Specifically, it can be produced through the following steps.
(1) Dissolution / dispersion step of dissolving or dispersing the release agent in the polymerizable monomer (2) Polymerization step of polymerizing the polymerizable monomer to produce a dispersion of resin particles (3) In an aqueous medium Aggregation / fusion process for aggregating and fusing resin particles and colorant particles to obtain core particles (association particles) (4) First aging process (5) for adjusting the shape by aging the core particles with thermal energy Shell forming step in which colored particles having a core / shell structure are formed by adding resin particles for the shell to the core particle dispersion and aggregating and fusing the shell particles on the surface of the core particles (6) Core / shell structure A second aging step for adjusting the shape of the colored particles having a core / shell structure by aging the colored particles with thermal energy (7) The colored particles are separated from the cooled colored particle dispersion by solid-liquid separation. Cleaning process to remove surfactants from the surface (8) Cleaning process And drying process of drying the colored particle also after the drying step if necessary,
(9) Step of adding an external additive to the dried colored particles Each step will be described below.

(1) Dissolution / dispersion step This step is a step of preparing a radical polymerizable monomer solution in which a release agent compound is dissolved in a radical polymerizable monomer and the release agent compound is mixed.
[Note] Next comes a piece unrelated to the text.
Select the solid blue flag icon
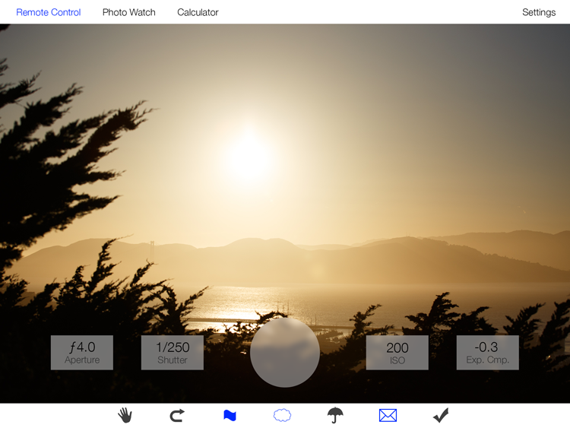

(2) Polymerization step In a preferred example of this polymerization step, a radical polymerizable monomer solution in which a wax is dissolved or dispersed in an aqueous medium containing a surfactant having a critical micelle concentration (CMC) or less is added. Then, mechanical energy is applied to form droplets, and then a water-soluble polymerization initiator is added. After the water-soluble polymerization initiator added at the initial stage of the polymerization is sufficiently consumed, an oil-soluble polymerization initiator is added. Additional additions allow the polymerization to proceed in the desired state.

  In such a polymerization process, mechanical energy is imparted and forcedly emulsified (formation of droplets) is essential. Examples of the mechanical energy applying means include strong stirring such as homomixer, ultrasonic wave, and manton gorin, or ultrasonic vibration energy applying means.

  By this polymerization step, resin particles containing a wax and a binder resin are obtained. Such resin particles may be colored fine particles or non-colored fine particles. The colored resin particles can be obtained by polymerizing a monomer composition containing a colorant. In addition, when using uncolored resin particles, the dispersion of the colorant particles is added to the dispersion of the resin particles in the aggregation / fusion process described later to melt the resin particles and the colorant particles. Color particles can be obtained by attaching.

  The polymerization temperature may be any temperature as long as it is equal to or higher than the lowest radical generation temperature of the polymerization initiator, but for example, a range of 50 to 90 ° C. is used. However, it is also possible to perform polymerization at room temperature or higher by using a polymerization initiator that starts at room temperature, for example, a combination of hydrogen peroxide and a reducing agent (ascorbic acid).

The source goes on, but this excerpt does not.